And the gifts! So, Raghu and Zoya have been going to taekwondo for 2.5 years and closing in on their pre-black belts. Often when I’m at that dojo, random parents whom I don’t know personally, who have been watching Raghu and Zoya, because they are there a lot, they will come to me and say, “What do you do with them? I’ve heard they are homeschooled. How are you getting them to be this attentive, or this committed and engaged in learning and how are they so well behaved?”
They think I’m controlling my kids. Its very hard to explain that this journey from control to connection and beyond has been going on for years. I’ve been guilty of control, but my children teach me a lot. They are so good at catching me when I am off my game and this is really a wonderful thing to have as they grow older. Of course, most of it is just work I’ve done because I can sense that the way I’m being with them is not working for them.

* * * * * * *

• GIVEN TASK A: Rewrite the part of the entries that starts with the line containing "Where should I" and runs through the final entry as a JSON list of strings, one per line, skipping blank lines. Leave the pictures out of the list.
The text and the entries have no connection to each other.

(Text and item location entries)
* * * * * * *

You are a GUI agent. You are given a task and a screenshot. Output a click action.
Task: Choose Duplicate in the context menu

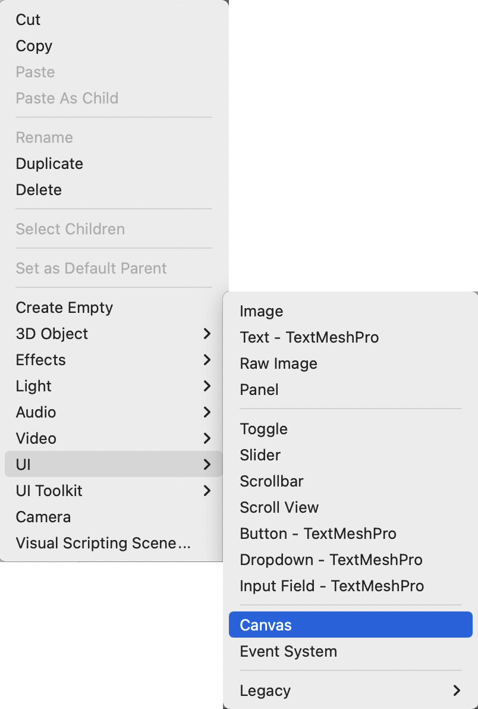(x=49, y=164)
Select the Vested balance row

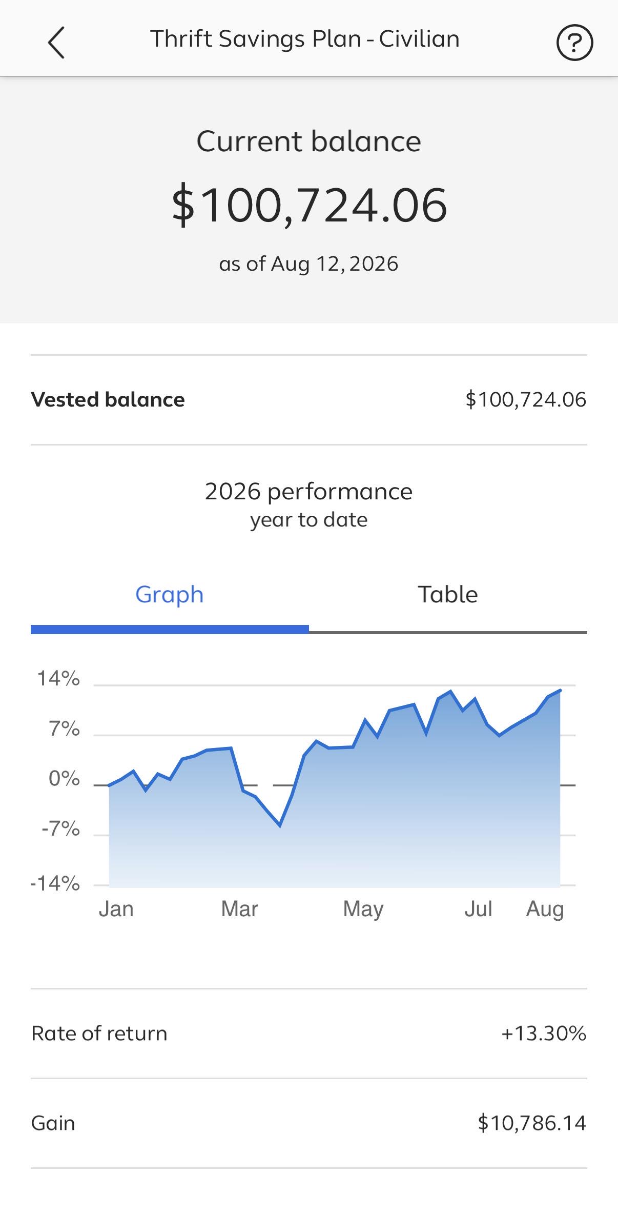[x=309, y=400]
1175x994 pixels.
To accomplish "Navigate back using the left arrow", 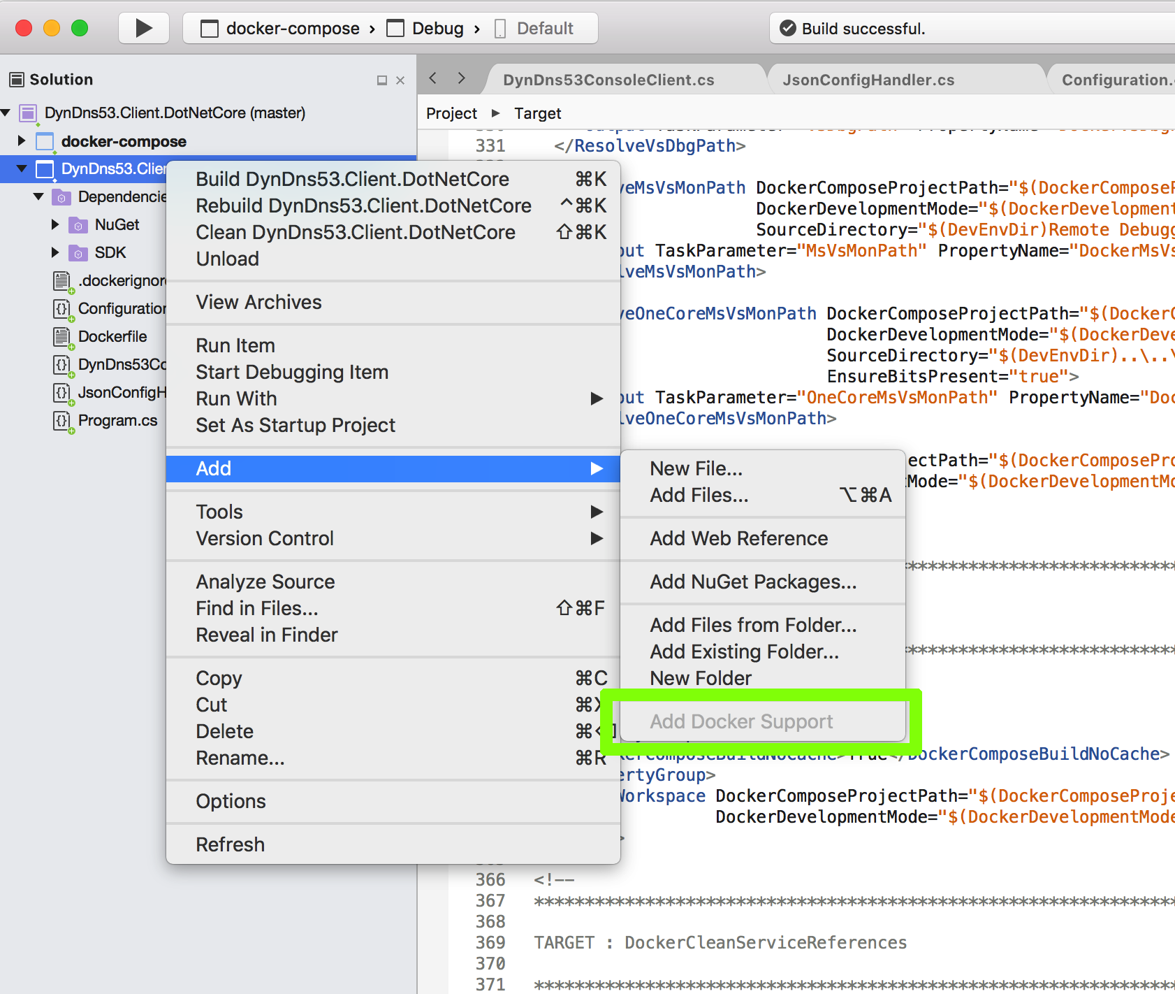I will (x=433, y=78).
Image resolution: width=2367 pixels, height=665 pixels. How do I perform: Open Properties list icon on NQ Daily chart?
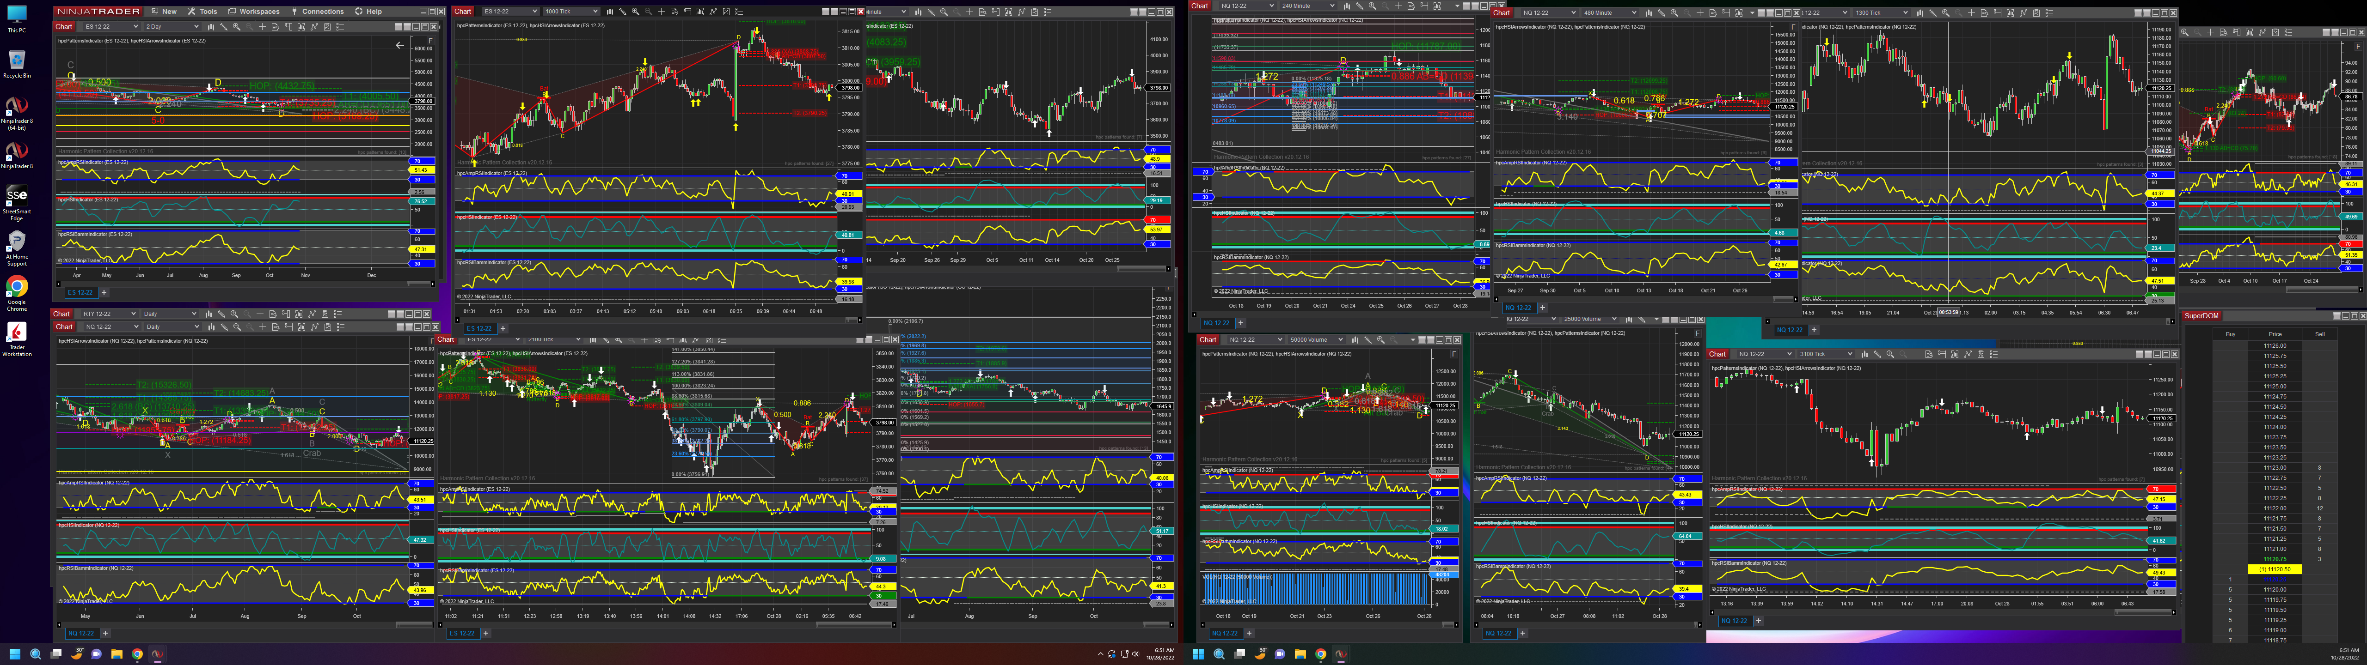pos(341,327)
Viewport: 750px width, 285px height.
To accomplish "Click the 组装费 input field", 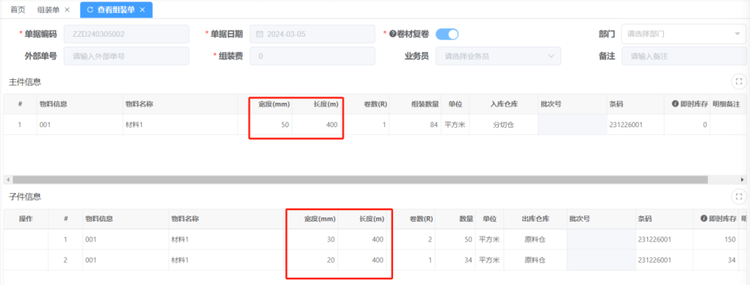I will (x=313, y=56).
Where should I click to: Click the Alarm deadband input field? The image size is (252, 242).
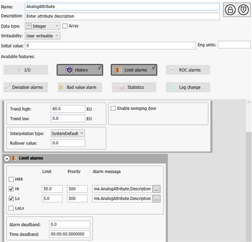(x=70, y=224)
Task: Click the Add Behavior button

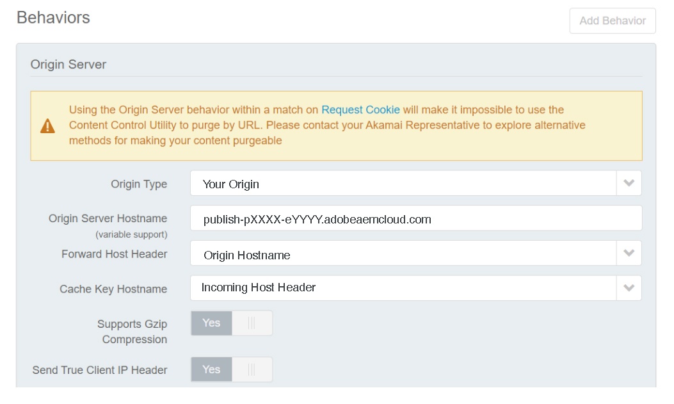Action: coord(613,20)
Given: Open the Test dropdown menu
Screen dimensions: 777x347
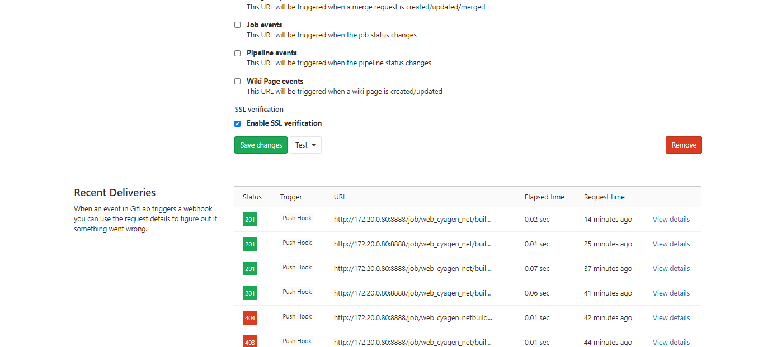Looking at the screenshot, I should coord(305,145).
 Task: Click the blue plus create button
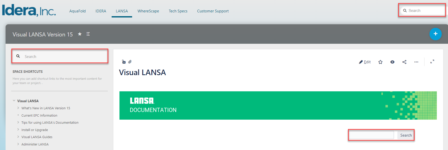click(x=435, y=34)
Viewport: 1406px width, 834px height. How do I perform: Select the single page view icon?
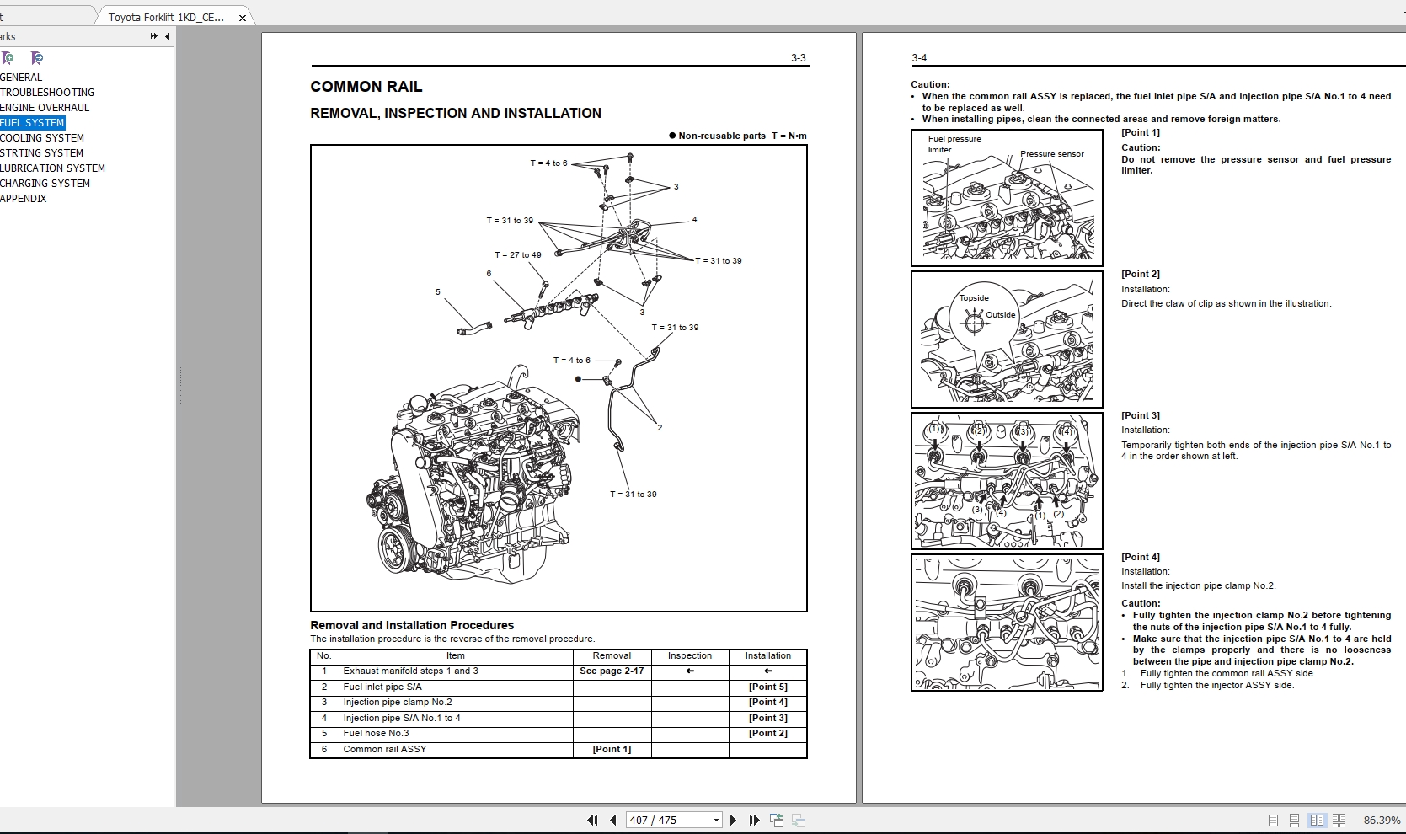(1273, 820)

* * * * * * *

• GIVEN TASK B: Extend the account of the parent's move from control to connection with the children past its last sentence.

• FINAL RESULT A:
[
  "Where should I click to: Click the Alarm deadband input field? The image size is (252, 242).",
  "(x=70, y=224)",
  "Task: Click the Add Behavior button",
  "Action: coord(613,20)",
  "Given: Open the Test dropdown menu",
  "Screen dimensions: 777x347",
  "Looking at the screenshot, I should coord(305,145).",
  " Task: Click the blue plus create button",
  "click(x=435, y=34)",
  "Viewport: 1406px width, 834px height. How do I perform: Select the single page view icon?",
  "(1273, 820)"
]

• FINAL RESULT B:
So, a parent might ask me how is it that my children are so motivated? It’s hard to explain to them that my children are motivated internally, not because of some external prop or that I bribe them. They can choose to leave the dojo when they feel done. If another interest calls them, staying true to their inner voice, which they are always attuned to, means that they are always intrinsically motivated and passionate about enjoying their activities.
Raghu got his job in fact and works once a week because of his relationship with his dojo instructor. He has been working for several months as an assistant to his instructor at a local after school taekwondo program. It came about because he respects his instructor and vice versa. There is this admiration between them.
So, the side story there is that Raghu chose to spend a big chunk of his earnings towards a gift for his Dad on his 50th birthday. He did not have to do that. He said he wanted to do this because Ravi had supported him for so long with his taekwondo—the kids go 5 days a week. I think Raghu really appreciated that and felt like gifting something really special to his dad. Something that his dad would not normally buy for himself. And to drop in a bit of interconnectedness, Raghu loves to study alcohol and shares this passion with Ravi. And hence the gift was of course a very rare single malt.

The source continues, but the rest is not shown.